YOUR GOAL »
Every line of the entries below that carries the string "Kwaliteitsmanagement" should be copied.

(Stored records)
════════════════════
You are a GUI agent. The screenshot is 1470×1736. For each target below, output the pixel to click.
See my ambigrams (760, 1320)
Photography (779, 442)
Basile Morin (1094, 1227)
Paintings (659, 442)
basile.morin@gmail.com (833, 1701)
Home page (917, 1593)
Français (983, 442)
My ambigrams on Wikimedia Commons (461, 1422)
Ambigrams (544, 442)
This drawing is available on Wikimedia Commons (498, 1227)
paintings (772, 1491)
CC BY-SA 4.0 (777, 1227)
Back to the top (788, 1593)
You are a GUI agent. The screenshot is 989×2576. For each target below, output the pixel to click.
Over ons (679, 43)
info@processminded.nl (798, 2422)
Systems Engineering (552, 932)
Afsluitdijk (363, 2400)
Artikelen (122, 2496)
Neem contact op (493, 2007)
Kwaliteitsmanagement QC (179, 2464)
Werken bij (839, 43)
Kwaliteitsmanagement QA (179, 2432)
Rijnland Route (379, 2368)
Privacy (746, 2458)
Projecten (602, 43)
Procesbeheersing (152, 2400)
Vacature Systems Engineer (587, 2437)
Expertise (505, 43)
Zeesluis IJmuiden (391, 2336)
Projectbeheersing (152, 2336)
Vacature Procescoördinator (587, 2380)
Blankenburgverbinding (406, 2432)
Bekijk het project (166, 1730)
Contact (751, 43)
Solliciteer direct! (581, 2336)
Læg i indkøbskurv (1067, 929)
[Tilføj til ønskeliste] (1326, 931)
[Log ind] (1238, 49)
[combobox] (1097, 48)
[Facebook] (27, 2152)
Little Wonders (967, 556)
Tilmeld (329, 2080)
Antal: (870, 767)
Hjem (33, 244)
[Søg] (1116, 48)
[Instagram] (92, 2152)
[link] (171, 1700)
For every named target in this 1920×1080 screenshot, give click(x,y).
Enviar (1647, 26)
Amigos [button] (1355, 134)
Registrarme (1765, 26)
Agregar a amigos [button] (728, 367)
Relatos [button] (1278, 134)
════════════════════
SOLVED EXERCISE »
Kwaliteitsmanagement QC (179, 2464)
Kwaliteitsmanagement QA (179, 2432)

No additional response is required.